Ambiguous grammar (using Bison)


I've got a problem with an ambiguous grammar. I've got this:

%token identifier
%token lolcakes

%start program

%%

program
    : call_or_definitions;

expression
    : identifier
    | lolcakes;

expressions
    : expression
    | expressions ',' expression;

call_or_definition
    : function_call
    | function_definition;

call_or_definitions
    : call_or_definition
    | call_or_definitions call_or_definition;

function_argument_core
    : identifier
    | identifier '=' expression
    | identifier '=' '{' expressions '}';

function_call
    : expression '(' function_arguments ')' ';';

function_definition
    : identifier '(' function_definition_arguments ')' '{' '}';

function_argument
    : lolcakes
    | function_argument_core;

function_arguments
    : function_argument 
    | function_arguments ',' function_argument

function_definition_argument
    : expression function_argument_core
    | function_argument_core;

function_definition_arguments
    : function_definition_argument
    | function_definition_arguments ',' function_definition_argument;

It's a subset of my genuine grammar which is separately compilable.
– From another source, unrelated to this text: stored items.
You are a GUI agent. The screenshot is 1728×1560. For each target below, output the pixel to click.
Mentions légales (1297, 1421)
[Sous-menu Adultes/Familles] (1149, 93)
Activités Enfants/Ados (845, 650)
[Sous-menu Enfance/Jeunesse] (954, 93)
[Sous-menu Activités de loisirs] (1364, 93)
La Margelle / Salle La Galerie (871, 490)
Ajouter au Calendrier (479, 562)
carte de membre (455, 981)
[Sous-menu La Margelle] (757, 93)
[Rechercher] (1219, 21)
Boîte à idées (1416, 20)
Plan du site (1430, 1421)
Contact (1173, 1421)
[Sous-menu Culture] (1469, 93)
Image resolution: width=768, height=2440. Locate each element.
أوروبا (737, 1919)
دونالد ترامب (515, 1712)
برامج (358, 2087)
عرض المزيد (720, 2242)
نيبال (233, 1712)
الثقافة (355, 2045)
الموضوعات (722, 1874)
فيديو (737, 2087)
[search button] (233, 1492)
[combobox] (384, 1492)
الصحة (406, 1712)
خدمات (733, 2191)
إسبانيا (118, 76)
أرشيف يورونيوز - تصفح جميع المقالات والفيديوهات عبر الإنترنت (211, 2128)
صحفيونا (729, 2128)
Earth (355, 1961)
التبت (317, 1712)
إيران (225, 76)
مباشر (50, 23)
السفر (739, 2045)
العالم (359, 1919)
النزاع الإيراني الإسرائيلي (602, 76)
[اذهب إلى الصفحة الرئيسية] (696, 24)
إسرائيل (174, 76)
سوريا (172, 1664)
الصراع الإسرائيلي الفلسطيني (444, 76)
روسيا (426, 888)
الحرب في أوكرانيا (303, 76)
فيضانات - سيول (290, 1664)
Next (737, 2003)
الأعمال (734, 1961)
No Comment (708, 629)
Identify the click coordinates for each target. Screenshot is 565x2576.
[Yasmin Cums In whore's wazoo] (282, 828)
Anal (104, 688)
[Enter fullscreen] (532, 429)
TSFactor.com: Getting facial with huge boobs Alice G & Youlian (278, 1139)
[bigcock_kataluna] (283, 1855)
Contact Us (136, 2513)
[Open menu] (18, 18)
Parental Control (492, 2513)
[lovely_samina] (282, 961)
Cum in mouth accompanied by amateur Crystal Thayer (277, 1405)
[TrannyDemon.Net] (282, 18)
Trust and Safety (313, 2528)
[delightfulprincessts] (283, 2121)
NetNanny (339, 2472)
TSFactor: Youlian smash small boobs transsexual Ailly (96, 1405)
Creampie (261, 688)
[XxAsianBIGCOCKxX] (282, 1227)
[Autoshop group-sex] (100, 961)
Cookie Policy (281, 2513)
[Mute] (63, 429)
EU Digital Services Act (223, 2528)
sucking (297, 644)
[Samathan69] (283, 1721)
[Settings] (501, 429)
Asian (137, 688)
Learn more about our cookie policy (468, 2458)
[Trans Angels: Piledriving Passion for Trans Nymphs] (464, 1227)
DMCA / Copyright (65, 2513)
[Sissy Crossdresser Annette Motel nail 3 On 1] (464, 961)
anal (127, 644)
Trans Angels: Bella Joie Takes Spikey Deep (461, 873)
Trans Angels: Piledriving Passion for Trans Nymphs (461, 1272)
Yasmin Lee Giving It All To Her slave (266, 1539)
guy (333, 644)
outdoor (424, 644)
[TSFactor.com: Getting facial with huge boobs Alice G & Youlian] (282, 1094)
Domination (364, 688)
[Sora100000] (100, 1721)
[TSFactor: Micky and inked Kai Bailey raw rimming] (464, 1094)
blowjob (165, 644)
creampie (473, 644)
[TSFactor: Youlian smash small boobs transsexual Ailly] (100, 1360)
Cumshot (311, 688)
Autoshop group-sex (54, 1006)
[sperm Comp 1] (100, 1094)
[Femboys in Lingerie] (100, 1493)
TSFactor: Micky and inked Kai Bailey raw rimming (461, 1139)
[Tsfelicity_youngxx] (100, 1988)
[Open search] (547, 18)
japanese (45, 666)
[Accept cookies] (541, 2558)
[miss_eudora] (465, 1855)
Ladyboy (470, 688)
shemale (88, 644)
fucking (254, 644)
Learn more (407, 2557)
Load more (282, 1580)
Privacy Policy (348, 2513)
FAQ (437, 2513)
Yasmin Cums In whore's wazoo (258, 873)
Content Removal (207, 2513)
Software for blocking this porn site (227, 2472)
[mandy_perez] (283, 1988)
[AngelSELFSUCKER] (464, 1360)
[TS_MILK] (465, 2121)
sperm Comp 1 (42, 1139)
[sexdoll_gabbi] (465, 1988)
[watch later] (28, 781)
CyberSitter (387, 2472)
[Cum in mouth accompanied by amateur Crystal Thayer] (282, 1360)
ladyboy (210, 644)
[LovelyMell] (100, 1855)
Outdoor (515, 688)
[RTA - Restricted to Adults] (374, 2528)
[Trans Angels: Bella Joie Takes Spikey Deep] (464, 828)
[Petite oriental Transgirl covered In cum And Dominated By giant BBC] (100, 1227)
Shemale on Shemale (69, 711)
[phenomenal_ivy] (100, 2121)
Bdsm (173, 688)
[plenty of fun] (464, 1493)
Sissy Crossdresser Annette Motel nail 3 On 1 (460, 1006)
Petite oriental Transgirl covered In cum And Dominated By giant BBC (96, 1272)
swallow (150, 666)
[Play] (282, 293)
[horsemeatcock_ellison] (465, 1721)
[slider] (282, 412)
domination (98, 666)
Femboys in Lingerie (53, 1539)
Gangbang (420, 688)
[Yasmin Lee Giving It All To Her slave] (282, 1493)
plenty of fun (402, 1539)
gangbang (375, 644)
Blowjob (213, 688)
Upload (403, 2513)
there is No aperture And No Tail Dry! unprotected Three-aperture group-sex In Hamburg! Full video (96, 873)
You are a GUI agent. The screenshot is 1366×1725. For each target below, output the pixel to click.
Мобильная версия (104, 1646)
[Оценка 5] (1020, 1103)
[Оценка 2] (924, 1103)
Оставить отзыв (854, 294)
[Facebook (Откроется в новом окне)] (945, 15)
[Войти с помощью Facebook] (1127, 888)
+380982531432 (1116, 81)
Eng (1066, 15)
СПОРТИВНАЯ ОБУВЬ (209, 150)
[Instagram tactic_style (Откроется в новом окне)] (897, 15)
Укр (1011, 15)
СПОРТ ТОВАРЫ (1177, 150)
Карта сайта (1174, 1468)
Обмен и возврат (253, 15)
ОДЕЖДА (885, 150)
At the moment, it generates an S/R conflict between function_call and function_definition when encountering the stream identifier (. I'm trying to convince Bison that it doesn't need to make the decision until later in the token stream by unifying the grammar for function calls and function definitions. In other words, if it encounters something that's common to both calls and definitions, it can reduce that without needing to know which is which, and if it encounters something else, that something else would clearly label which is which. Is that even possible, and if so, how can I do it? I'd really rather avoid having to alter the structure of the input stream if possible.


Solution

  • The problem should not arise until you see identifier ( identifier with a lookahead of , or ). At that point the parser has to decide whether to reduce the second identifier as a function_definition_argument or an expression (to become function_argument).

    You can solve this purely in the grammar by brute force, but it will lead you into a maze of nonterminals like expression_not_naked_identifier and ambiguous_begining_of_function_defn_or_call, with resulting rampant duplication of semantic actions.

    It would probably be more maintainable (and lead to more intelligible syntax error messages) to write something like

    definition_or_call_start: identifier '(' generic_argument_list ')'
    generic_argument_list: generic_argument
                         | generic_argument_list ',' generic_argument
    generic_argument: expression 
                    | function_argument_core
                    | ...
    function_call: definition_or_call_start ';';
    function_definition : definition_or_call_start '{' '}';
    

    and then check as a semantic constraint in the action for the last two productions that the actual generic_arguments you have parsed match the use they're being put to.